Was God Indifferent to Moses and Elijah?
When we reflect on some of the lives of Biblical figures, it may seem that God was indifferent to them. Consider the case of Moses. He led the stiff-necked Israelites out of Egypt. He deserved a reward, right? But after striking the rock twice, this is what God told him and Aaron:
12And the LORD said to Moses and Aaron, “Because you did not believe in me, to uphold me as holy in the eyes of the people of Israel, therefore you shall not bring this assembly into the land that I have given them.” (Numbers 20:12, emphasis added)
Was the Lord indifferent to Moses for not allowing him to enter the promised land?
Now, let’s turn to Elijah.
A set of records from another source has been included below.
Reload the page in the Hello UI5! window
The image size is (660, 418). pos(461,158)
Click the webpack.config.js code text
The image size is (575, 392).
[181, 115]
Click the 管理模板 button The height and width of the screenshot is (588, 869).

He hoped for the end of Baal worship and longed for the return of the glory of Israel. He challenged the prophets of Baal into a duel. All he wanted was that the people may know that the Lord is God, and that the people may turn their hearts back to Him (1 Kings 18:37). He may have won the duel, but Queen Jezebel wanted him dead (19:2). And never in his lifetime did Elijah witness the fulfillment of his desires, even though these are noble ones.
Was the Lord also indifferent to Elijah, in spite of his noble aspiration?
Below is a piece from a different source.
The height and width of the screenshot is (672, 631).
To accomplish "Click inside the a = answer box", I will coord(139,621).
It seems that God was indifferent to his servants Moses and Elijah. Sometimes, we also experience what seems to be indifference of God. Is this how the Lord rewards his servants? But before we jump to conclusions, let us consider one more passage:
1And after six days Jesus took with him Peter and James, and John his brother, and led them up a high mountain by themselves. 2And he was transfigured before them, and his face shone like the sun, and his clothes became white as light. 3And behold, there appeared to them Moses and Elijah, talking with him. (Matthew 17:1-3, emphasis added; see also Mark 9:2-4 and Luke 9:28-30)
Moses may not have entered the promised land, but he saw the Promised Messiah. Elijah may not have seen the glory of Israel return in his lifetime, but he saw the Glory of Israel. Moses and Elijah’s reward was infinitely better than what they perhaps expected to receive in the lifetimes.
So was God indifferent to Moses and Elijah? And was He indifferent to his servants, including you and me? Just remember this: God doesn’t forget his servants!